In this article I will constantly share the books that I have enjoyed the most. Those were mostly the books that helped me to converge more to the answers that I have about this universe.
This book has helped me to be interested more in human decision making and learning. I have been contemplating on those questions through making parallels between human brain and AI models. As my interest grew after every single page and theory raised by the professor I have finally decided to pursue a Cognitive Neuroscience Degree in Germany in the near future.

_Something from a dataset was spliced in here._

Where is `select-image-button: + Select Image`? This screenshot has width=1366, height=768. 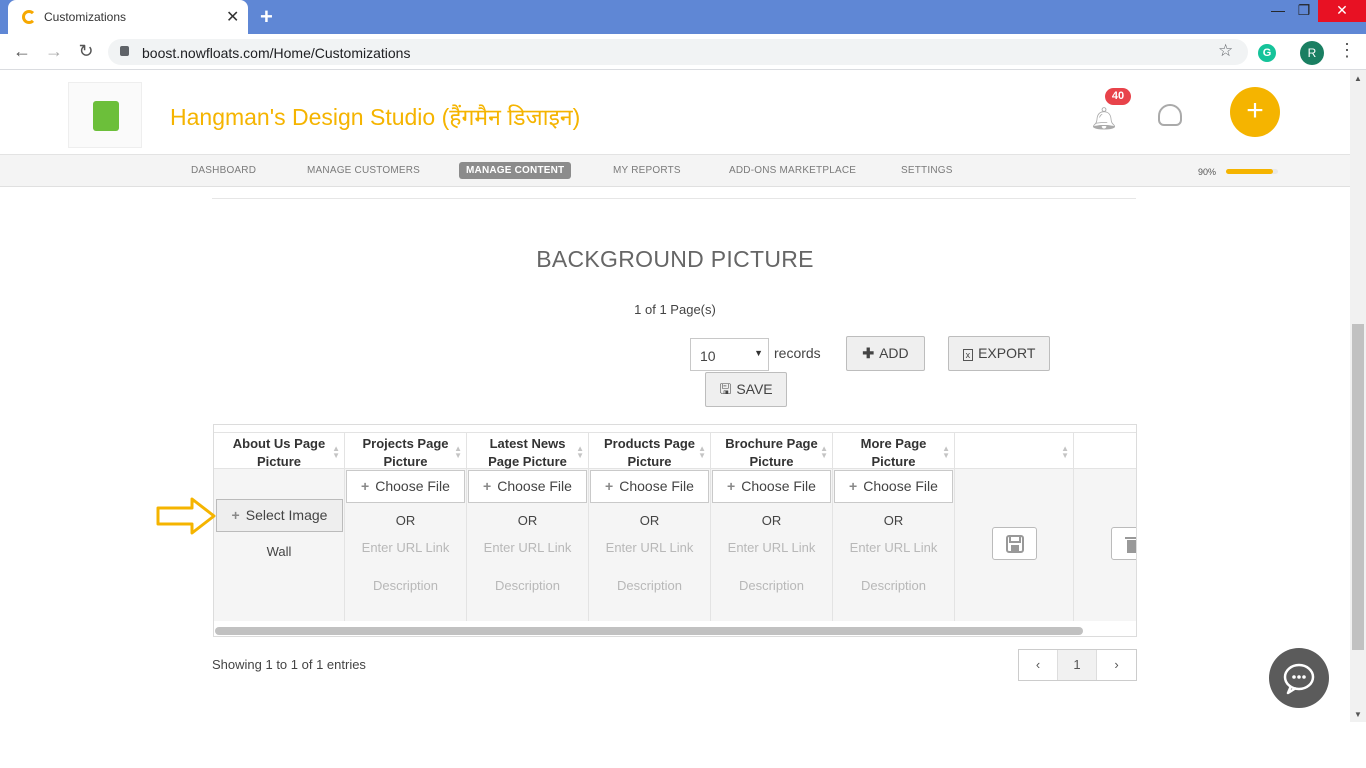 select-image-button: + Select Image is located at coordinates (280, 516).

I recommend this book to every single person who doubts in the ability of human brain and the power of AI. This book gave me a big new breath and a very new dimension to explore the origins of life. The biggest question I am left with after reading the book is, to explore the difference between AI (conscious machines) and conscious homo sapiens.
"Critics apply their linear intuition to information phenomena that are fundamentally exponential".
"Indeed we resolve ambiguities in much the same way that Watson does- by considering the likelihood of different interpretations of a phrase."
"We are looking for biologically inspired methods that can accelerate work in AI, much of which has progressed without significant insight as to how the brain performs similar functions. I know that our work was greatly accelerated when we gained insights as to how the brain prepares and transforms auditory information."
"It is interesting to note that the methods deployed in AI have evolved to be mathematically very similar to the mechanisms in the neocortex."
"Each neocortical pattern recognizer-indeed, each neuron and each neuronal component- is following an algorithm."
"Waking up the universe, and then intelligently deciding its fate by infusing (integrating) it with our human intelligence in its nonbiological form, is our destiny."
I have read this book, after experiencing love. I have been experiencing something unsual and very tense, and I could not define it , as I have never experienced it before. Erich Fromm helped me to define my experience, and understand the deep and diverse roots of love.
"Modern man thinks he loses something - time - when he does not do things quickly. Yet he does not know what to do with the time he gains, except kill it."
"If one is not productive in other spheres, one is not productive in the love either."
"If you love yourself, you love everybody else as you do yourself. As long as you love another person less than you love yourself, you will not really succeed in loving yourself, but if you love all alike, including yourself, you will love them as one person. Thus he is a great and righteous person who, loving himself, loves all others equally."
"I summarized The Stranger a long time ago, with a remark I admit was highly paradoxical: 'In our society any man who does not weep at his mother's funeral runs the risk of being sentenced to death.' I only meant that the hero of my book is condemned because he does not play the game."
― Albert Camus
So, the reason I have included this book in the list, is that I always wondered why people could have been judged for not having or showing their feelings and emotions, but not for faking those. For me, the stranger's pure and transparent analyses of his actions help me in some sense figure out and question certain behaviours of mine.